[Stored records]
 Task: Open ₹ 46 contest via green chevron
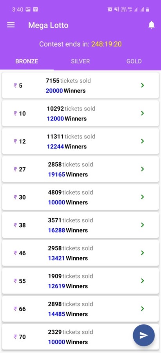(142, 253)
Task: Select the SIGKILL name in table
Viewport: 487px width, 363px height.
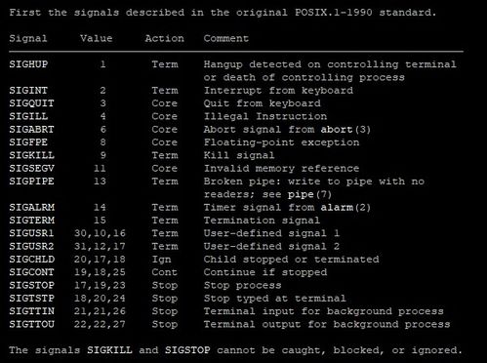Action: pyautogui.click(x=31, y=155)
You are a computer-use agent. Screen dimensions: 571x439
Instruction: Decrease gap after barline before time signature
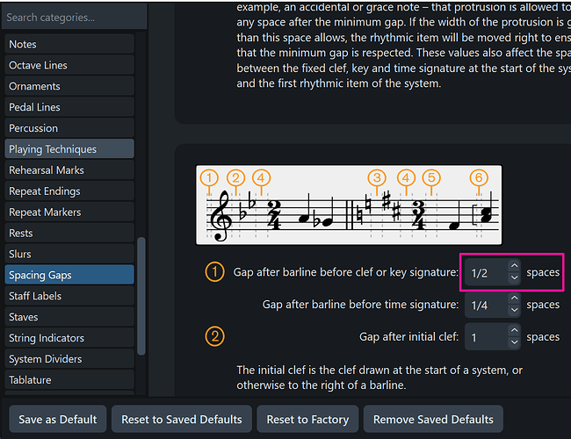click(514, 311)
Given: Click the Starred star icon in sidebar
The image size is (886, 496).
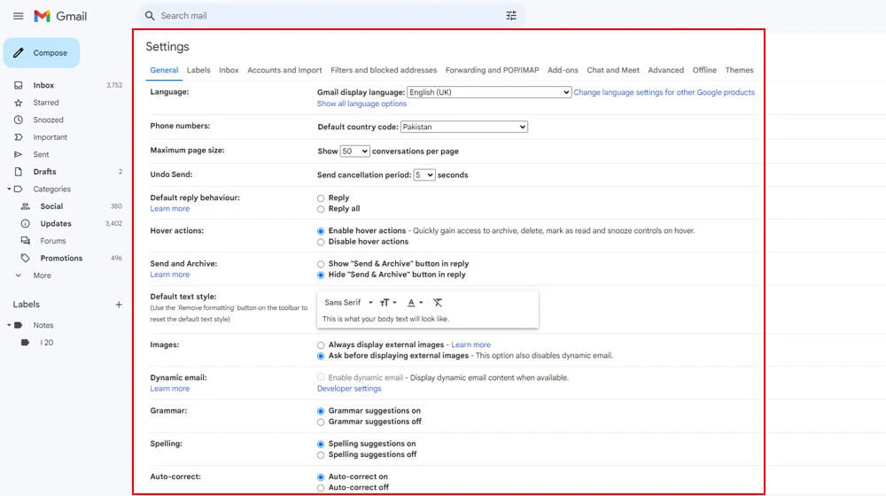Looking at the screenshot, I should click(x=18, y=103).
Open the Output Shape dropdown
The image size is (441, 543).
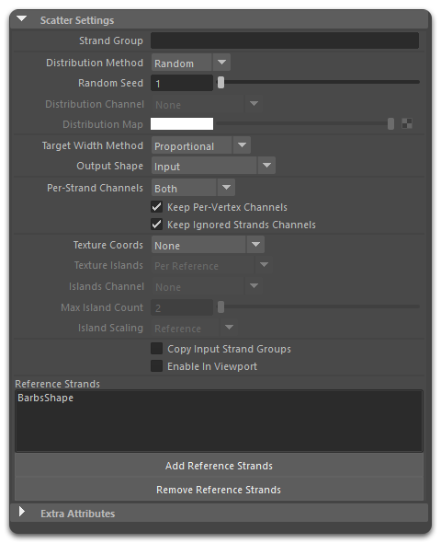point(213,166)
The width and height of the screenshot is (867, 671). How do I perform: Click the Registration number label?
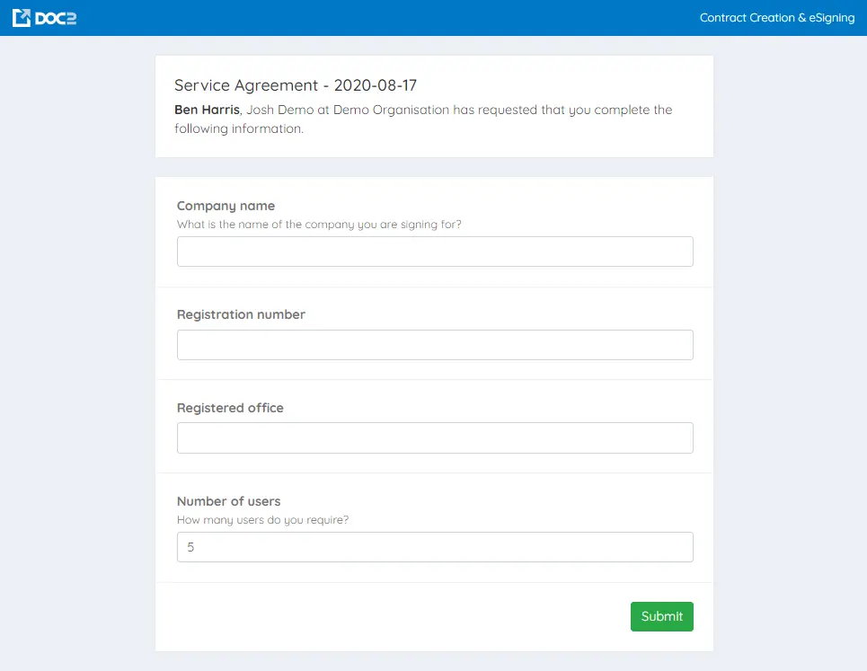click(241, 314)
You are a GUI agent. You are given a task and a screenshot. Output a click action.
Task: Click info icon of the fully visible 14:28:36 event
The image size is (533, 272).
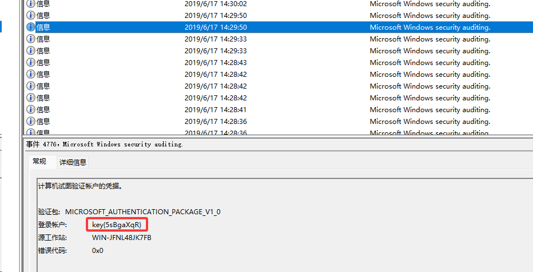click(31, 121)
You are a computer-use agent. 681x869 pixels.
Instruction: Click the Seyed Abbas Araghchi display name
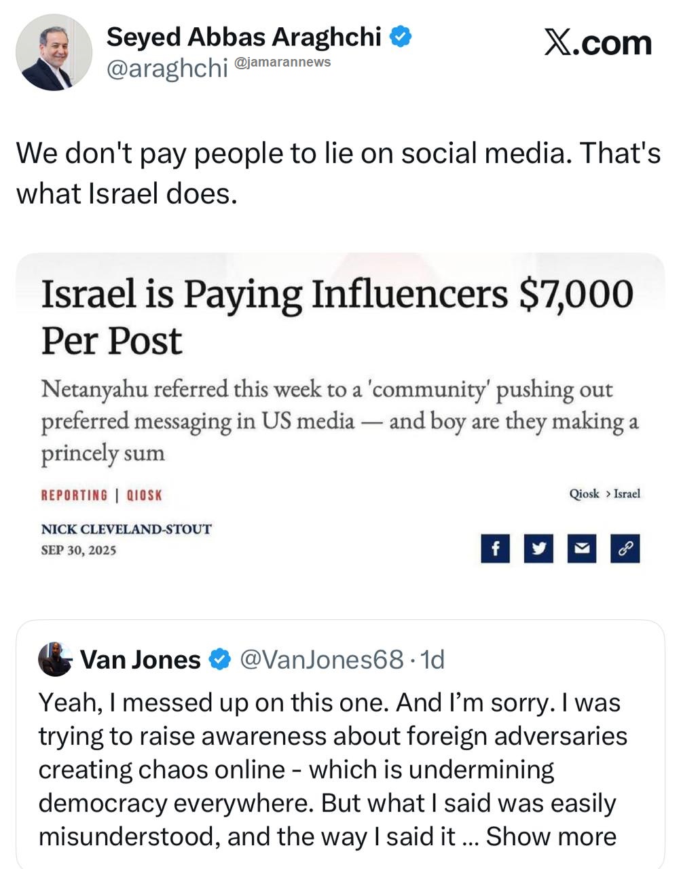(x=243, y=36)
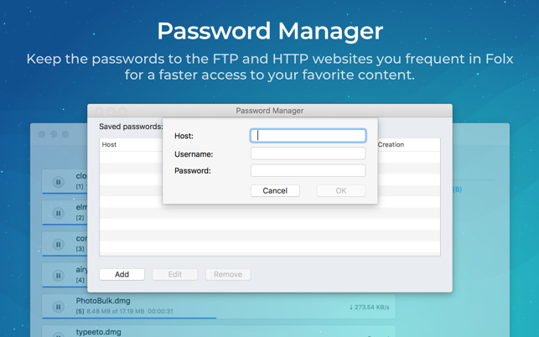Pause the second download labeled [2]
Image resolution: width=539 pixels, height=337 pixels.
coord(58,213)
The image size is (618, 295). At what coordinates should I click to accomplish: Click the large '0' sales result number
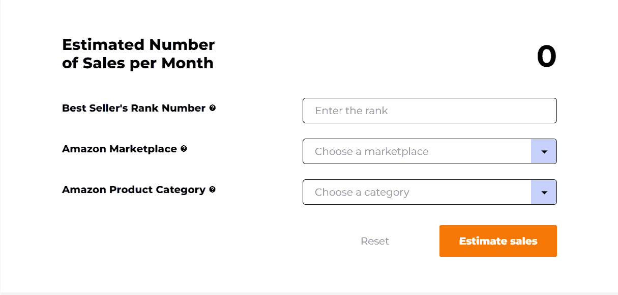[547, 57]
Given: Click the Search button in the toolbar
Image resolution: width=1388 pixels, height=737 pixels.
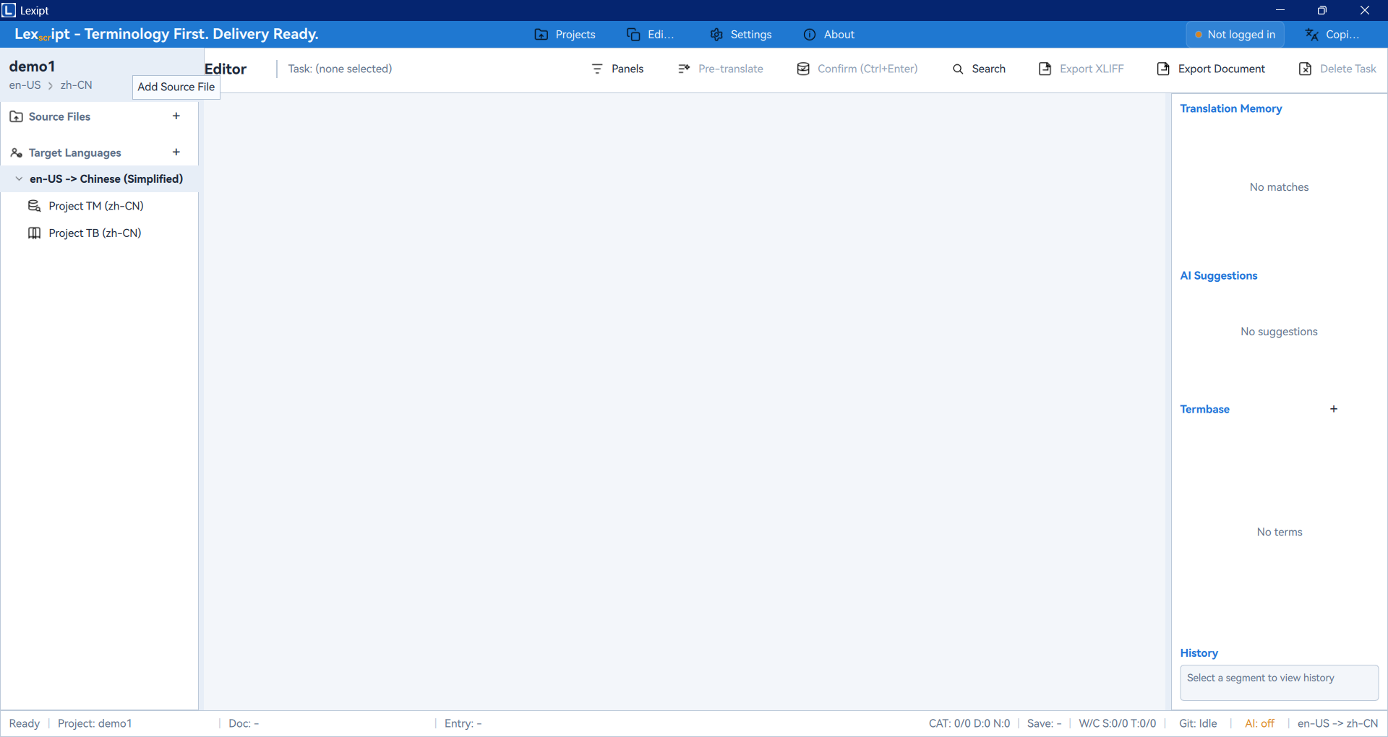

[TASK DETAILS] Look over the records. Copy the lines that include the word "icon".

[RESPONSE FOR THIS EXERCISE]
Given: Click the Starred star icon in sidebar
Task: Click info icon of the fully visible 14:28:36 event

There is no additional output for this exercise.